Mereka yang kerja di sektor swasta, tidak sedikit yang hanya terima 50% gajinya, karena kerjanya tidak penuh selama wabah Covid-19. Mencari kerja sambilan juga tidak mudah. Mobilitas kerja terbatasnya.
Kebijakan jaga jarak, membuat masyarakat jarang keluar rumah, 50% aktivitas produktivitas yang terserap, otomatis semua ini berpengaruh terhadap roda perekonomian baik individu, keluarga, masyarakat dan negara.
Untuk ngurus diri sendiri saja puyeng, apalagi ngurus ekonomi negeri kayak Ibu Sri Mulyani.
Rencana Anggaran Sebelum Pemilu
Jadi Menteri Keuangan tidak mudah. Kita rakyat kecil bisanya hanya komentar atau protes. Kalau ada duit sih tidak masalah. Menkeu bisa ambil sana, ambil sini, kirim sana, kirim sini.
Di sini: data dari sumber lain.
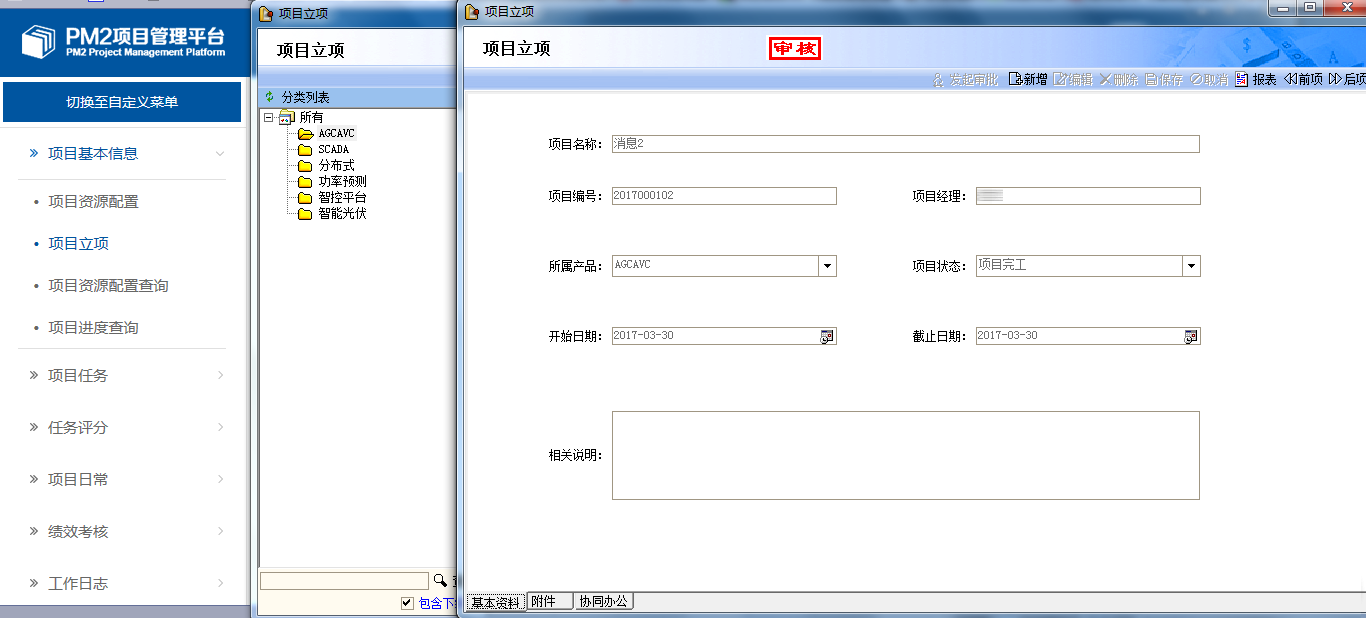
Task: Go to previous record with 前项
Action: tap(1291, 80)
Persoalannya, di tengah Pandemi Covid, di mana negera perekonomiannya minus 5.32% ini, duit dari mana jika setiap saat harus memberikan subsidi?
Bayangkan, saat ini, mulai dari asuransi kematian karena Covid-19, Alat Pelindung Diri, hingga membeli Pulsa internet untuk anak-anak sekolah, semua butuh dana. Belum lagi tunjangan THR, pension dan gaji ke-13. "Ah, pusing deh!" Barangkali begitu keluh Menkeu.
Namun itulah risiko jadi orang besar. Kalau gak sanggup ya tinggal meletakkan jabatan, biar digantikan oleh orang lain. Simple. Karena yang ngasih gaji, toh juga rakyat.
Makanya, kalau saat kampanye dulu janji ini, janji itu, kemudian ternyata tak terealisasi, bisa dimaklumi. Bagaimanapun, kondisi yang seperti ini tidak pernah diprediksi. Suasana yang dialami sebelum Pemilu, jauh beda dengan saat wabah Covid-19. Terlebih, setelah berjalan masuk semester kedua.